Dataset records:
━━━━━━

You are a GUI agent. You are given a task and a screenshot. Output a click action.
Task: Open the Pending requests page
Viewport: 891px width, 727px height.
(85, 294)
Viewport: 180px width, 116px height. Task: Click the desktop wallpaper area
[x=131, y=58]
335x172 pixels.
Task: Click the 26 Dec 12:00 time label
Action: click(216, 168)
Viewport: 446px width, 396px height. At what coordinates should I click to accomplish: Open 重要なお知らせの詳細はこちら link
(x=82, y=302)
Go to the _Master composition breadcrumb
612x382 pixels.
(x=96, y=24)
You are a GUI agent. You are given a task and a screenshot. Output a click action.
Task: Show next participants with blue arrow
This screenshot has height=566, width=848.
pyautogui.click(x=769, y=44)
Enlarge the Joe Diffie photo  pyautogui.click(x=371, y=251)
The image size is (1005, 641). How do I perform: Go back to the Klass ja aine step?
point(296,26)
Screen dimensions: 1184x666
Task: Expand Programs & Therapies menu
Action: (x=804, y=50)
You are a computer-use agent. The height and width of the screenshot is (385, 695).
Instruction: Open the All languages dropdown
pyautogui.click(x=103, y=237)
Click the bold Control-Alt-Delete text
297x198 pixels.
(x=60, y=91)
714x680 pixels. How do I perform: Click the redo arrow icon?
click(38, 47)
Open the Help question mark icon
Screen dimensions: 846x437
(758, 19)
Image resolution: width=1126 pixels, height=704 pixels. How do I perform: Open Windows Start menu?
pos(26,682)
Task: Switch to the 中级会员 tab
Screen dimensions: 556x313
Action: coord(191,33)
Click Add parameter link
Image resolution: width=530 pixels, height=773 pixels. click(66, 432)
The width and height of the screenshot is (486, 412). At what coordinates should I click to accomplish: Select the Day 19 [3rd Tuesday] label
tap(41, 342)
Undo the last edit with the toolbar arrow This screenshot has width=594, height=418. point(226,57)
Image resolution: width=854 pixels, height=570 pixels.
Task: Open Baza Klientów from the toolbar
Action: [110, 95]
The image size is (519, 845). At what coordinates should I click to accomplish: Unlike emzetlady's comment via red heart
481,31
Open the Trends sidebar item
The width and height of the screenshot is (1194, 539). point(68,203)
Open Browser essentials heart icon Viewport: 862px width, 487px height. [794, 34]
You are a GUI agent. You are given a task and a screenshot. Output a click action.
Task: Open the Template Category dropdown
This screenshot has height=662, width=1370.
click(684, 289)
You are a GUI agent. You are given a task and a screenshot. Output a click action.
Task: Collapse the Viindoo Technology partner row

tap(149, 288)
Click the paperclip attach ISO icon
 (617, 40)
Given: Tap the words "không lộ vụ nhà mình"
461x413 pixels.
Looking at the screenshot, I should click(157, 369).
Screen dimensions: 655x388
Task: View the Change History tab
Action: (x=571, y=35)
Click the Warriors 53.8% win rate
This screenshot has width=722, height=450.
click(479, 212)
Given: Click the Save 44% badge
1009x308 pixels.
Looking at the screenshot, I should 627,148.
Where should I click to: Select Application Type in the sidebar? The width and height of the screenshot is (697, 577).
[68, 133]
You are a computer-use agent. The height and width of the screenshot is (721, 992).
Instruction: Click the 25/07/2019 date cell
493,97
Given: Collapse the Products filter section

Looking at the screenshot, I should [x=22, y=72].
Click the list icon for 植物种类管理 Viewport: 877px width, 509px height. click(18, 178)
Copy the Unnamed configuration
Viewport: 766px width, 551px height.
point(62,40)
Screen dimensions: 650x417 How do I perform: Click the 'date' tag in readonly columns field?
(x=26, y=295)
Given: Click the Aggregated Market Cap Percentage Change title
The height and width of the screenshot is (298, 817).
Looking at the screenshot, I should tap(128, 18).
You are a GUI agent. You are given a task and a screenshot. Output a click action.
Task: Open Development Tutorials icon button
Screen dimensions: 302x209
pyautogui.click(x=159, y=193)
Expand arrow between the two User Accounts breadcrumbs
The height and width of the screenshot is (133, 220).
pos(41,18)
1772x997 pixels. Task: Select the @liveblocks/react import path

━━━━━━

* _Assignment_:
Print every entry exactly.

* _Solution for this task_:
You are a GUI agent. You are given a task and a screenshot. Output a click action.
Task: Open the Pending requests page
Viewport: 891px width, 727px height.
(85, 294)
Viewport: 180px width, 116px height. Task: Click the desktop wallpaper area
[x=131, y=58]
335x172 pixels.
Task: Click the 26 Dec 12:00 time label
Action: click(216, 168)
Viewport: 446px width, 396px height. At what coordinates should I click to accomplish: Open 重要なお知らせの詳細はこちら link
(x=82, y=302)
Go to the _Master composition breadcrumb
612x382 pixels.
(x=96, y=24)
You are a GUI agent. You are given a task and a screenshot. Output a click action.
Task: Show next participants with blue arrow
This screenshot has height=566, width=848.
pyautogui.click(x=769, y=44)
Enlarge the Joe Diffie photo  pyautogui.click(x=371, y=251)
The image size is (1005, 641). How do I perform: Go back to the Klass ja aine step?
point(296,26)
Screen dimensions: 1184x666
Task: Expand Programs & Therapies menu
Action: (x=804, y=50)
You are a computer-use agent. The height and width of the screenshot is (385, 695).
Instruction: Open the All languages dropdown
pyautogui.click(x=103, y=237)
Click the bold Control-Alt-Delete text
297x198 pixels.
(x=60, y=91)
714x680 pixels. How do I perform: Click the redo arrow icon?
click(38, 47)
Open the Help question mark icon
Screen dimensions: 846x437
(758, 19)
Image resolution: width=1126 pixels, height=704 pixels. How do I perform: Open Windows Start menu?
pos(26,682)
Task: Switch to the 中级会员 tab
Screen dimensions: 556x313
Action: coord(191,33)
Click Add parameter link
Image resolution: width=530 pixels, height=773 pixels. click(66, 432)
The width and height of the screenshot is (486, 412). At what coordinates should I click to accomplish: Select the Day 19 [3rd Tuesday] label
tap(41, 342)
Undo the last edit with the toolbar arrow This screenshot has width=594, height=418. point(226,57)
Image resolution: width=854 pixels, height=570 pixels.
Task: Open Baza Klientów from the toolbar
Action: [110, 95]
The image size is (519, 845). At what coordinates should I click to accomplish: Unlike emzetlady's comment via red heart
481,31
Open the Trends sidebar item
The width and height of the screenshot is (1194, 539). point(68,203)
Open Browser essentials heart icon Viewport: 862px width, 487px height. [794, 34]
You are a GUI agent. You are given a task and a screenshot. Output a click action.
Task: Open the Template Category dropdown
This screenshot has height=662, width=1370.
click(684, 289)
You are a GUI agent. You are given a task and a screenshot. Output a click action.
Task: Collapse the Viindoo Technology partner row

tap(149, 288)
Click the paperclip attach ISO icon
 (617, 40)
Given: Tap the words "không lộ vụ nhà mình"
461x413 pixels.
Looking at the screenshot, I should click(157, 369).
Screen dimensions: 655x388
Task: View the Change History tab
Action: (x=571, y=35)
Click the Warriors 53.8% win rate
This screenshot has width=722, height=450.
click(479, 212)
Given: Click the Save 44% badge
1009x308 pixels.
Looking at the screenshot, I should 627,148.
Where should I click to: Select Application Type in the sidebar? The width and height of the screenshot is (697, 577).
[68, 133]
You are a computer-use agent. The height and width of the screenshot is (721, 992).
Instruction: Click the 25/07/2019 date cell
493,97
Given: Collapse the Products filter section

Looking at the screenshot, I should [x=22, y=72].
Click the list icon for 植物种类管理 Viewport: 877px width, 509px height. click(18, 178)
Copy the Unnamed configuration
Viewport: 766px width, 551px height.
point(62,40)
Screen dimensions: 650x417 How do I perform: Click the 'date' tag in readonly columns field?
(x=26, y=295)
Given: Click the Aggregated Market Cap Percentage Change title
The height and width of the screenshot is (298, 817).
Looking at the screenshot, I should tap(128, 18).
You are a GUI agent. You are given a task and a screenshot. Output a click action.
Task: Open Development Tutorials icon button
Screen dimensions: 302x209
pyautogui.click(x=159, y=193)
Expand arrow between the two User Accounts breadcrumbs
The height and width of the screenshot is (133, 220).
pos(41,18)
1772x997 pixels. Task: Select the @liveblocks/react import path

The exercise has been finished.